====== EXTRAIT

# Ipad mini 6.1.2 vers 7.04



## fredo311 (12 Mars 2014)

Bonjour à vous tous!
Est il possible de passer mon ipad mini jailbreaké 6.1.2 vers 7.0.4?
Sinon le passage vers 7.1 vaut-il la peine?
J'ai essayé à plusieurs reprises en chargeant l'ipsw de 7.0.4, seulement j'ai l'erreur 3194.
En vous remerciant par avance.


----------



## Ipadhenry97 (12 Mars 2014)

passage vers IOS 7.1 direct  sa vaut largement la peine


----------



## iphone5stiti (12 Mars 2014)

Oui le passage a ios 7.1 en vaut la peine par contre impossible pour toi d'aller en ios 7.0.4 car il n'est plus signé par Apple !


----------



## mimi.dlr (13 Mars 2014)

============
====== DONNÉES AFFICHÉES

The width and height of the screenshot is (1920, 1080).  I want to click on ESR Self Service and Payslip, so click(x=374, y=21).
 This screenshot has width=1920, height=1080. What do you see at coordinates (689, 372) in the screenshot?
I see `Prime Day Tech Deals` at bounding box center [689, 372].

============

EXERCICE ÉCRIT A: D'après la discussion sur l'iPad mini ci-dessus, pourquoi fredo311 ne peut-il pas installer iOS 7.0.4 ? Répondez en une à trois phrases.
EXERCICE ÉCRIT B: Dans la discussion sur l'iPad mini, quelle erreur fredo311 obtient-il en chargeant l'ipsw de 7.0.4 ?
EXERCICE ÉCRIT C: Poursuivez la discussion sur l'iPad mini en rédigeant le message de mimi.dlr du 13 mars 2014.

RÉPONSE A: D'après iphone5stiti, fredo311 ne peut pas passer à iOS 7.0.4 parce que cette version n'est plus signée par Apple.

RÉPONSE B: L'erreur 3194.

RÉPONSE C:
Je pense que c'est surtout la différence visuelle (icônes, design) qui va te changer, et qu'il faut aimer. Moi perso je préférais le design d'iOS 6, mais c'est trop tard.. Bon après y'a le centre de contrôle, et ça je trouve que c'est vraiment super pratique!

Mais sinon, oui c'est possible, et ce sera directement sur iOS 7, qui, normalement n'affaiblira pas les compétences de ton iPad. Donc je pense que si le design ne te refoule pas tu devrais la télécharger.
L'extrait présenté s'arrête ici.